17La fédération de la Seine et le parti disposent de ressources humaines de qualité. Des militants professionnels tels Jacques Prolo et Albert Orry, jamais désignés à des fonctions électives, acceptent de se consacrer à leur organisation. Le premier, ancien anarchiste, secrétaire de la fédération de la Seine de 1911 à 1914, siège également à la commission administrative du parti dont il est secrétaire général en 1911 et 1912. Albert Orry, qui a lui toujours combattu dans les rangs socialistes (en 1902, il a adhéré au parti socialiste français, plus tard et très brièvement à la SFIO) siège à la commission administrative et, comme Jacques Prolo, fait partie de l’équipe dirigeant Le Républicain socialiste. L’investissement de Painlevé est inversement proportionnel à leur dévouement. Rapidement, le député de Paris entretient des relations distantes avec sa fédération, considérée comme la plus importante du parti (elle compte près de 3 000 militants). À partir de 1912, il est rarement présent à son congrès ou aux réunions du club républicain socialiste qu’elle a créé. Peu avant les élections législatives de 1914, la fédération regrette que Painlevé se soit abstenu de la consulter pour décider de l’organisation de sa campagne, qu’il ne lui ait pas transmis d’informations ni demandé l’appui d’orateurs17. Avec les militants de sa circonscription, qui pourtant contribuent directement à sa réélection, les relations sont aussi ténues. Ils se sentent négligés par leur député qui, une fois réélu, ne leur rend pas visite :
« Que voulez-vous que je dise aux membres de notre comité [...]. Si je les avise que je vous ai demandé de venir à notre prochaine réunion, ou tout au moins de me donner votre avis sur la question que je vous ai donné connaissance (opportunité d’une fusion avec le comité républicain socialiste de Saint-Victor) et que je n’ai rien reçu : ni réponse, ni invitation à aller vous voir, je doute qu’ils soient contents. [...] Vous vous aliénez des dévouements... Hier, il y avait réunion du conseil fédéral et je dois vous dire que les parlementaires n’ont pas fait provision de compliments. On dit avec raison qu’ils nous ignorent alors que nous faisons tous nos efforts pour organiser le parti18. »
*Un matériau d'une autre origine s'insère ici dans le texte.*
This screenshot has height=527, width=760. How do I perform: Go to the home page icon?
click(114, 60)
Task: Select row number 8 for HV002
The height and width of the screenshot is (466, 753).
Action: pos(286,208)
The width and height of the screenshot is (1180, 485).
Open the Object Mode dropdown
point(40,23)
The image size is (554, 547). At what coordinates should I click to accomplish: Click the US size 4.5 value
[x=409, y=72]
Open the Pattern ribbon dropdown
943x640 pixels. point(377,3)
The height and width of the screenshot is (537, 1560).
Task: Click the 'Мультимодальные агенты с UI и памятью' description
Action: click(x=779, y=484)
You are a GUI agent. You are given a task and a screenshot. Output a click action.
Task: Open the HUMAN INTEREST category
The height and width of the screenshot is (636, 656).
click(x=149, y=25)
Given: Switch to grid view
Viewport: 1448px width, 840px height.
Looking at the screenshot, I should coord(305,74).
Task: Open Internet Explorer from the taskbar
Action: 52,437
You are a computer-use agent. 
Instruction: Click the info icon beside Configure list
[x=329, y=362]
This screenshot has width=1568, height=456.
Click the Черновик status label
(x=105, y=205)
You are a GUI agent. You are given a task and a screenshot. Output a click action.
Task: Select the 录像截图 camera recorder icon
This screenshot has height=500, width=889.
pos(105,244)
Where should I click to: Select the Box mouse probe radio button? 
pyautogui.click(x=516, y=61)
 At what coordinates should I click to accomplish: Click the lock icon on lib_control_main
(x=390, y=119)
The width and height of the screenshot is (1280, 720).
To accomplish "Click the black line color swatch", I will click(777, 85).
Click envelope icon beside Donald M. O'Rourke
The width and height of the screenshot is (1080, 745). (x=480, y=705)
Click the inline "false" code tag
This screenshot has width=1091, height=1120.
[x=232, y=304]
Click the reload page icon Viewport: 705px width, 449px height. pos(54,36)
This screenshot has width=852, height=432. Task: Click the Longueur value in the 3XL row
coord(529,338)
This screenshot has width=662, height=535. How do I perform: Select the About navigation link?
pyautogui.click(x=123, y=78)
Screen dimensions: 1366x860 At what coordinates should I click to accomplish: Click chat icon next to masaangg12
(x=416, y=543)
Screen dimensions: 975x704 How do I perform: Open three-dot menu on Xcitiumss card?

18Ses obligations d’enseignant et ses responsabilités d’élu ne sont pas à l’origine d’un éloignement géographique qui pourrait, éventuellement, justifier la rareté des contacts. En revanche, sa rapide disparation de la scène fédérale s’explique par la multiplication de ses activités, alors même que l’engagement républicain socialiste au niveau local n’est pas une priorité pour lui. Painlevé n’a pas connu les affres d’une lente ascension politique et il n’a pas été élu en 1910 comme républicain socialiste. Certes, les socialistes indépendants qui avaient soutenu René Viviani et qui, pour certains, ont rejoint le parti républicain socialiste, ont contribué à son succès. Cependant, dans la mesure où son élection a été possible également grâce au soutien des radicaux, des alliancistes, puis, au second tour, des socialistes, le savant ne se sent pas particulièrement obligé envers eux. La désinvolture du député s’inscrit aussi dans le contexte d’un parti disposant de très peu de moyens financiers. Il demande à ses élus de contribuer à son existence, mais laisse le soin aux candidats de réunir leur comité et de faire leurs affiches. Dès lors, bien que les congrès du parti aient à plusieurs reprises demandé aux candidats d’afficher sa déclaration, Painlevé, pas plus que les autres députés, ne se soumet à ce vœu. D’une manière générale, l’élu du cinquième, comme ses pairs, est peu enclin à accepter le contrôle partisan.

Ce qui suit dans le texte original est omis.